> [The task]
Begin at the top of the records below and print each line exactly until the line containing "You are a computer-use" has been printed; any pictures are to be left out.
Data in this exercise section start
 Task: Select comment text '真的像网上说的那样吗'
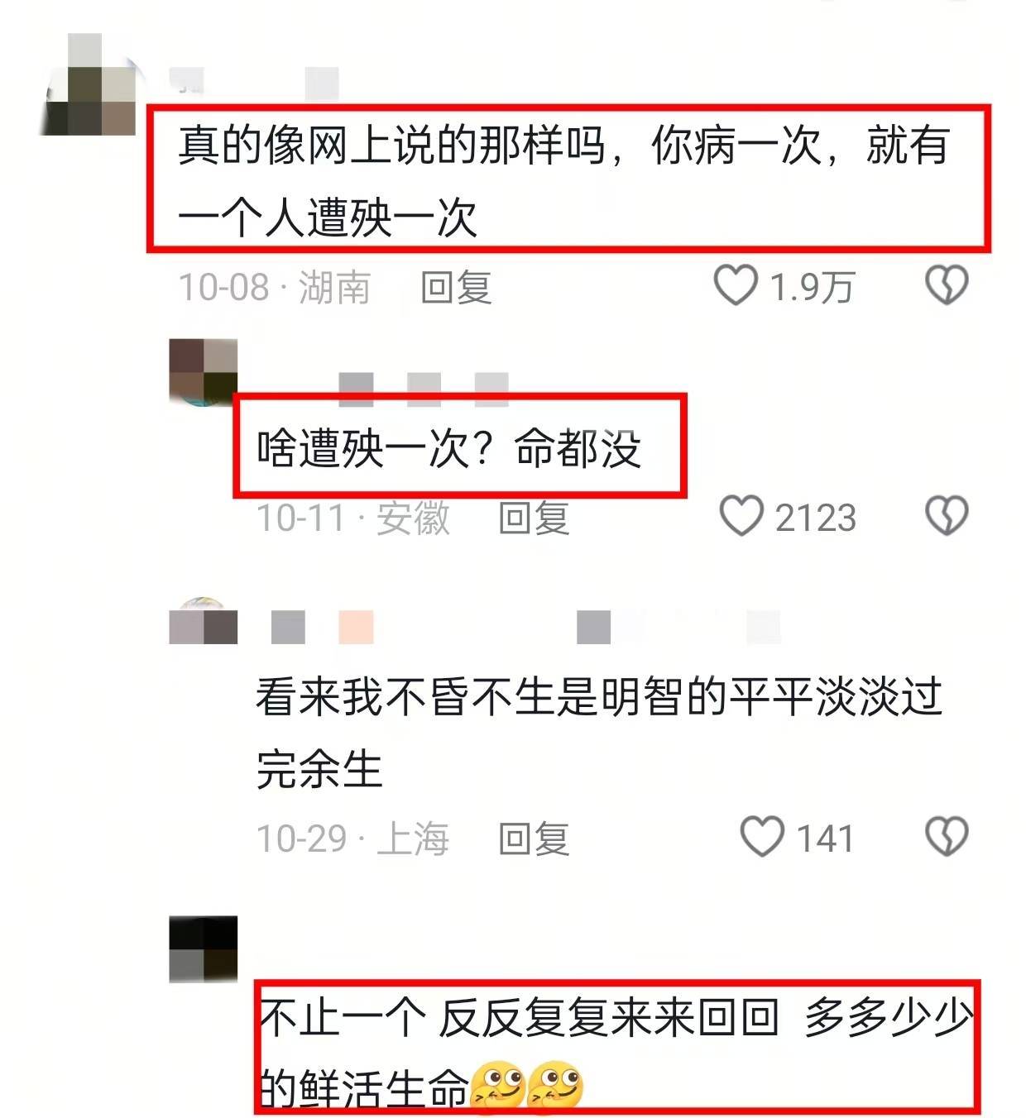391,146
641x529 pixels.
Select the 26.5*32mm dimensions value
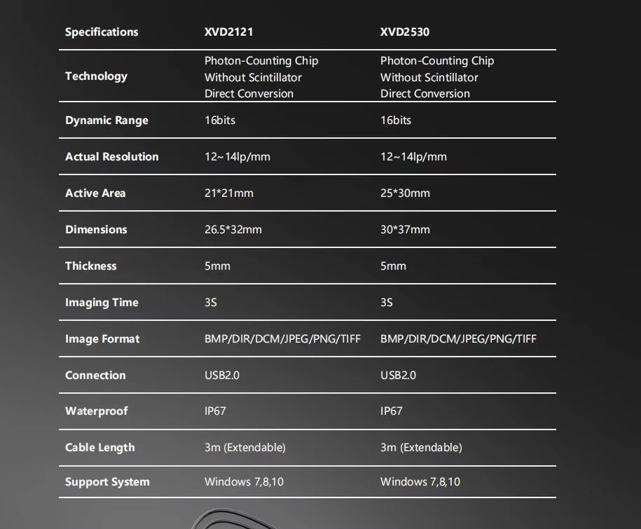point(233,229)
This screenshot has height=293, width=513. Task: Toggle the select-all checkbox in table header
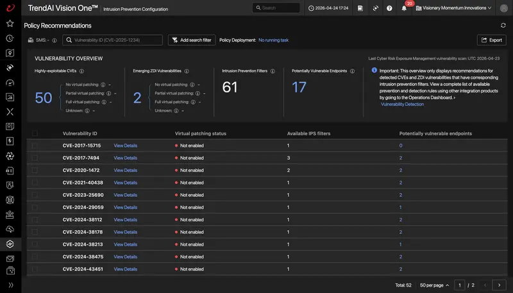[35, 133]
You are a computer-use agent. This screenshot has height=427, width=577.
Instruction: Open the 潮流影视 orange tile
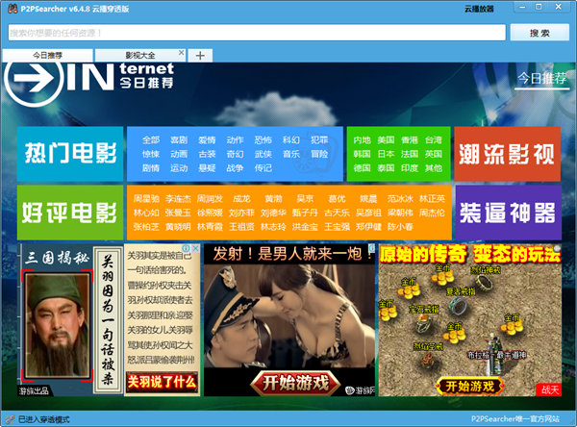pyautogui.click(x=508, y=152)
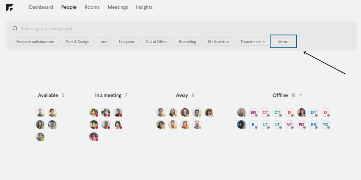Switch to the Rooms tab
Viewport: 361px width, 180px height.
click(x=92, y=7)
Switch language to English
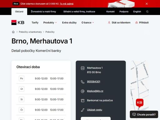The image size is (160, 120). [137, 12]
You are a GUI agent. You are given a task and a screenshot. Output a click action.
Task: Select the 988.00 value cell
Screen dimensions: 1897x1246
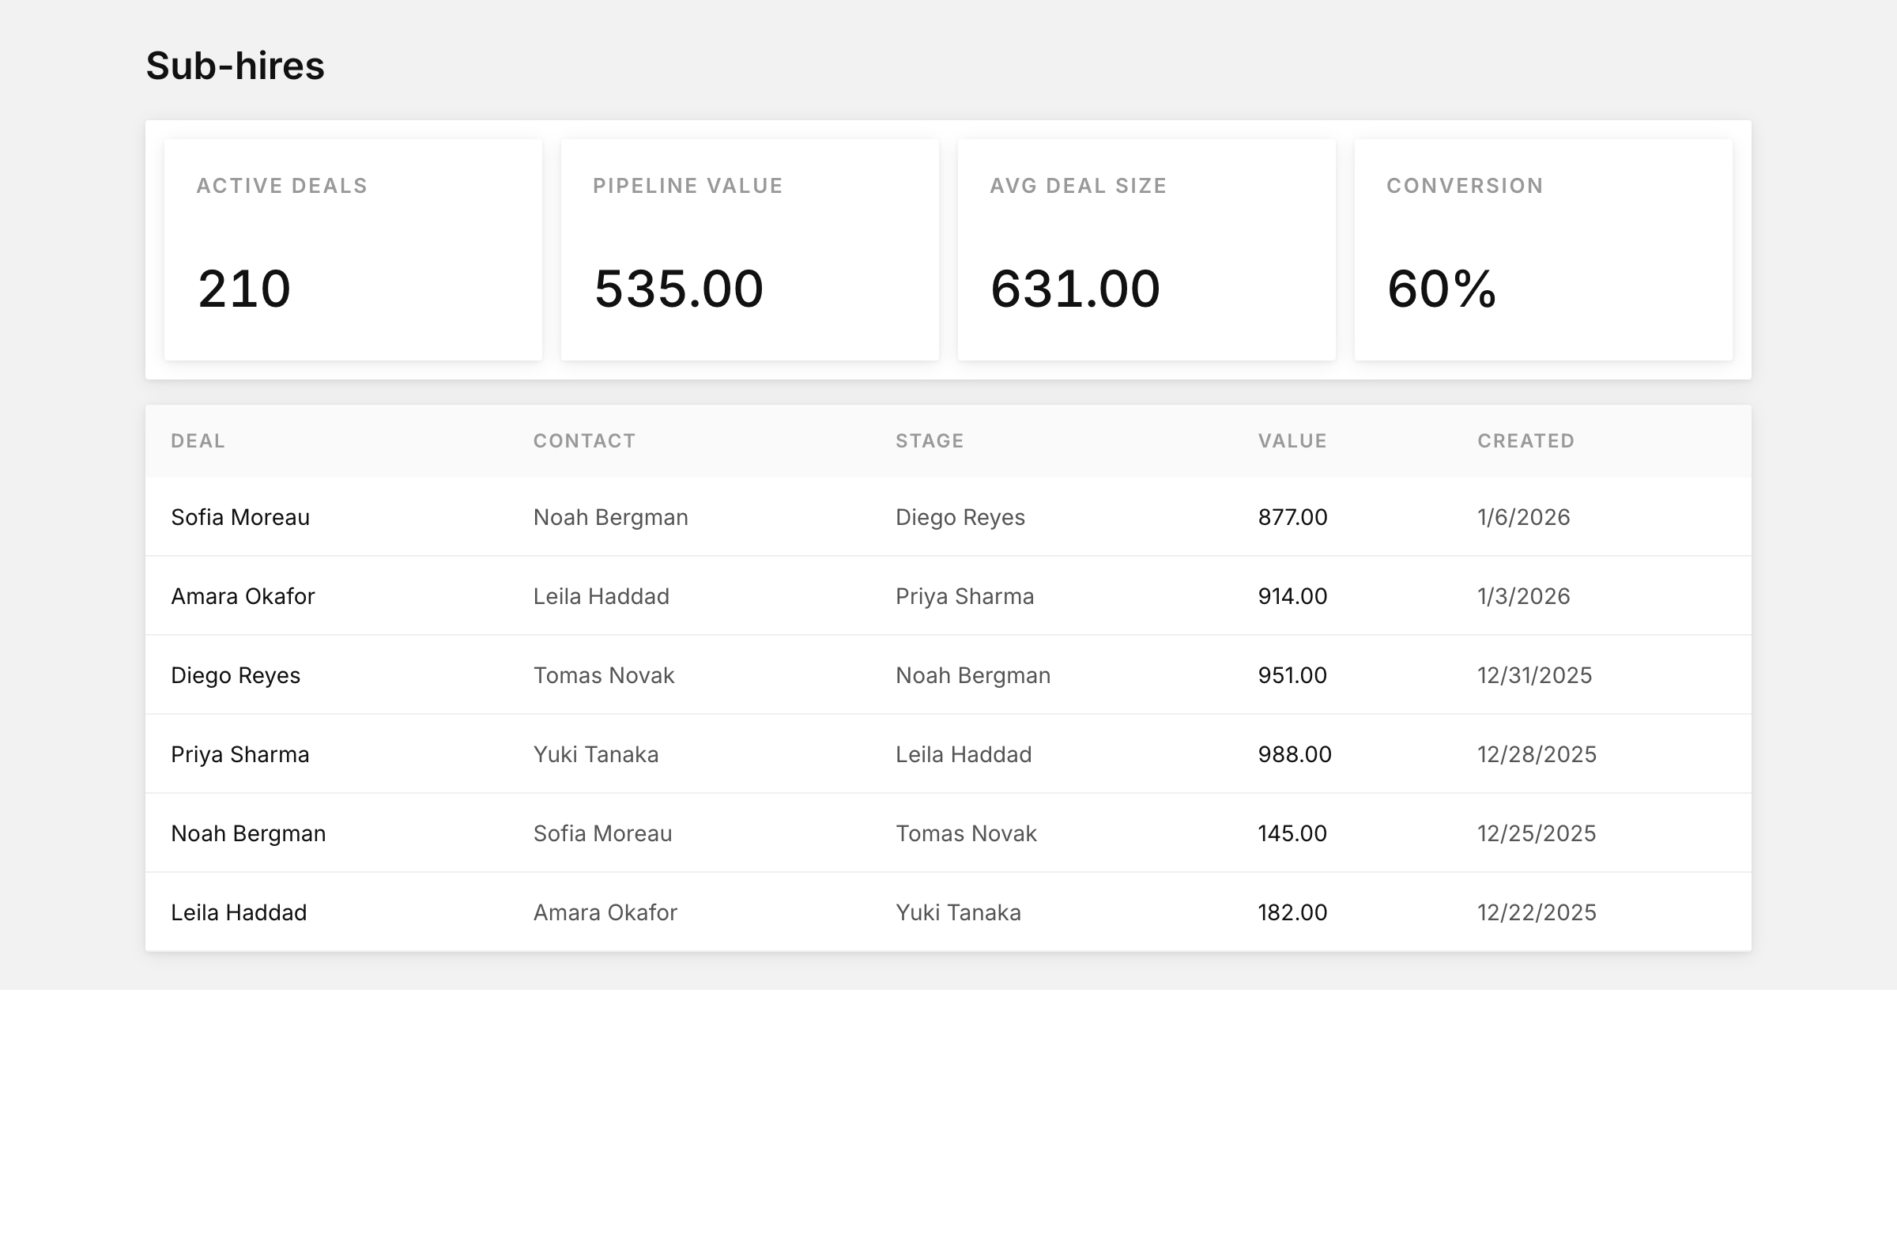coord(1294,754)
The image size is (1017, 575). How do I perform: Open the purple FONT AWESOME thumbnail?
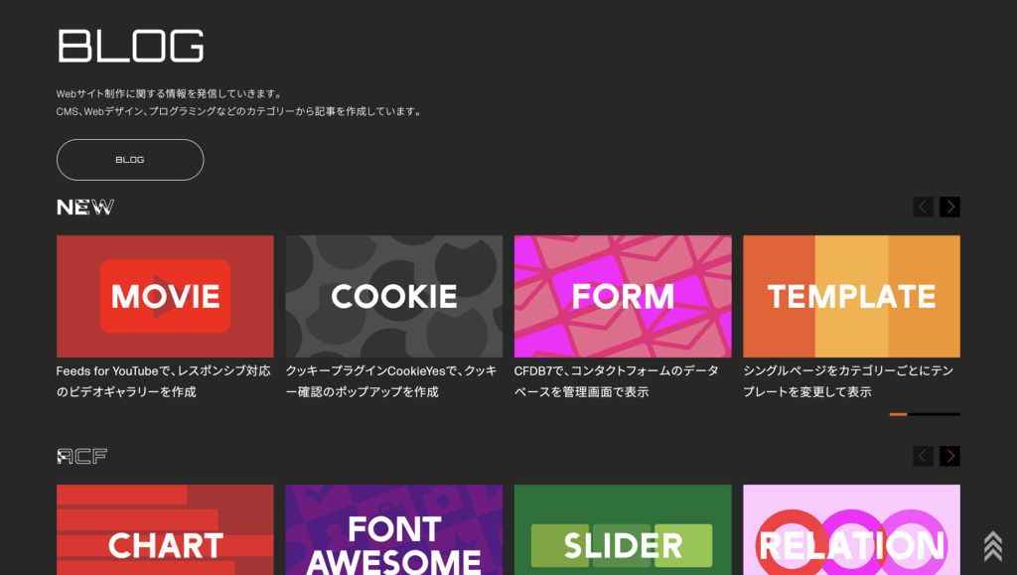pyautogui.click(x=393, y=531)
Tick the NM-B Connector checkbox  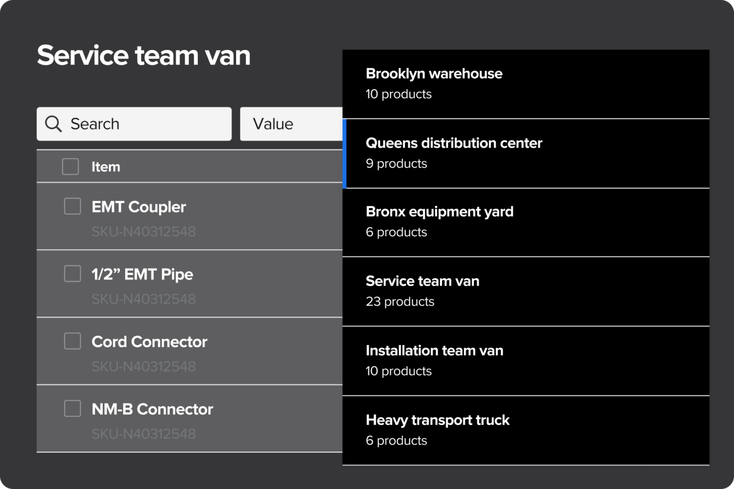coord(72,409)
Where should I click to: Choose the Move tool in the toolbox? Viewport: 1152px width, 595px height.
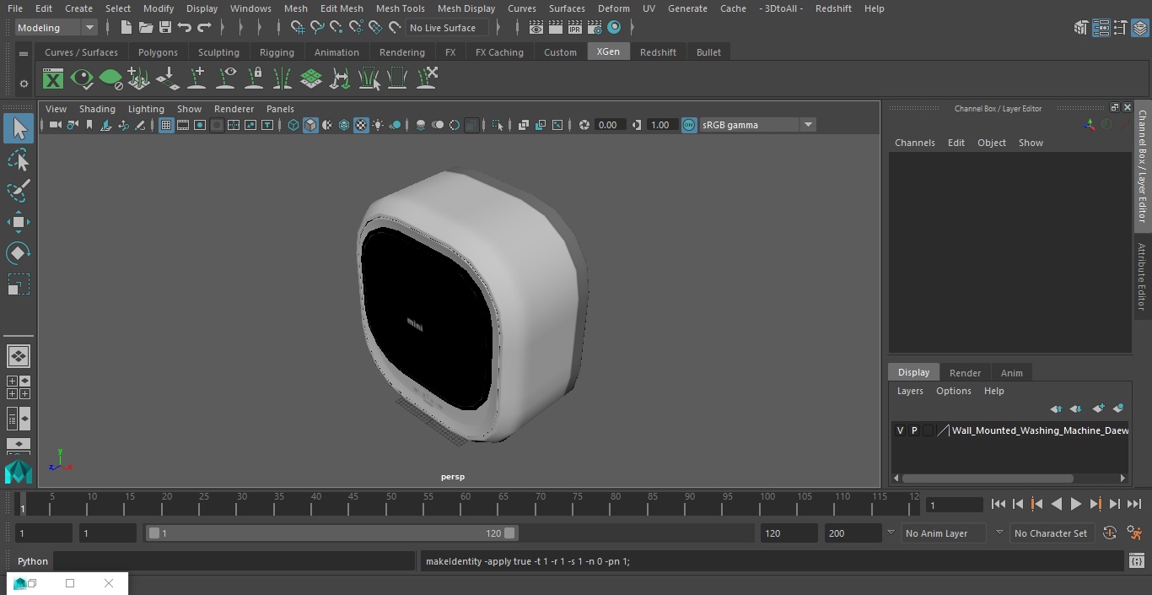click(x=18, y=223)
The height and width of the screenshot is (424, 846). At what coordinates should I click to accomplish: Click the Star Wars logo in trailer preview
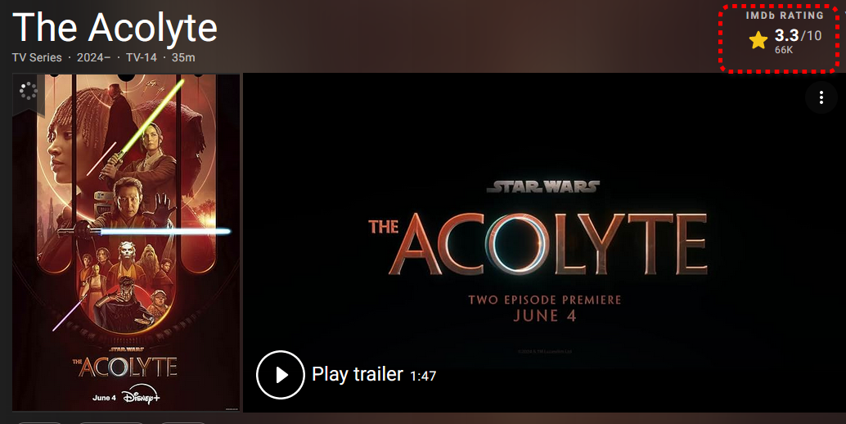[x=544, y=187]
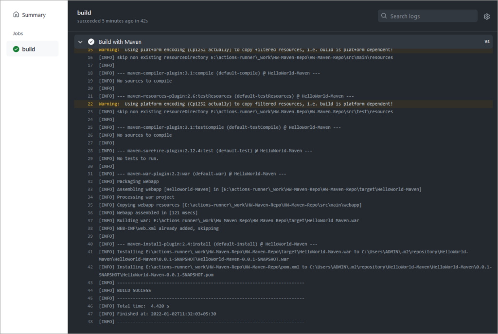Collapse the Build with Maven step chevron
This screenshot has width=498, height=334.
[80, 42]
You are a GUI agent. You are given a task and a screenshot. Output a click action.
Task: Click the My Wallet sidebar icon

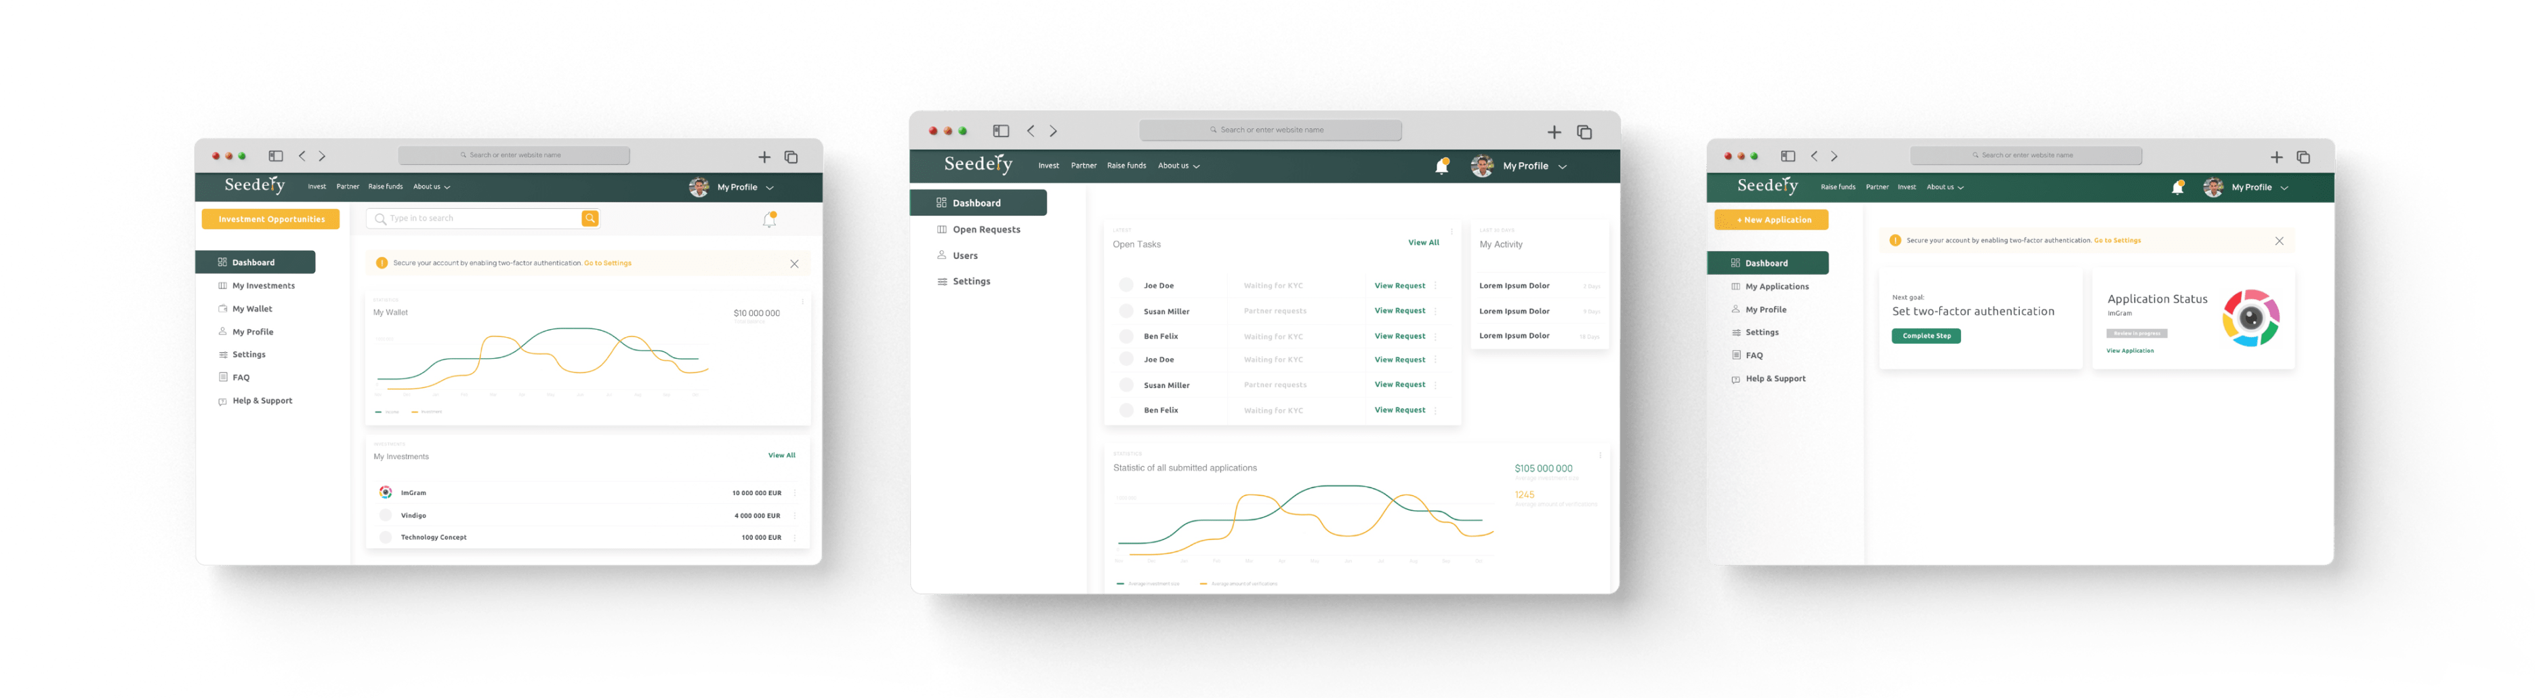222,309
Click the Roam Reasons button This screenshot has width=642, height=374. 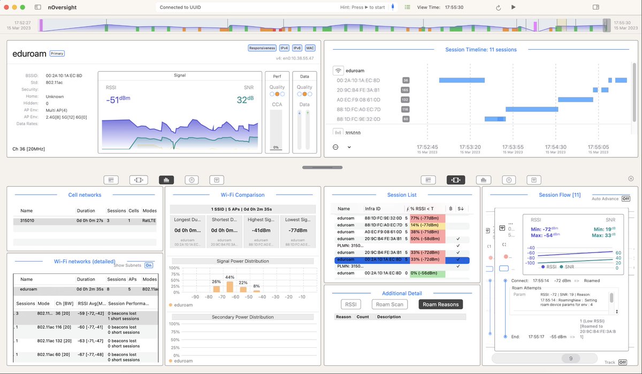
Data in this exercise section end
> [Answer]
 Task: Select comment text '真的像网上说的那样吗'
391,146
641x529 pixels.
Select the 26.5*32mm dimensions value
point(233,229)
This screenshot has height=293, width=513. Task: Toggle the select-all checkbox in table header
[35, 133]
You are a computer-use agent. This screenshot has height=427, width=577.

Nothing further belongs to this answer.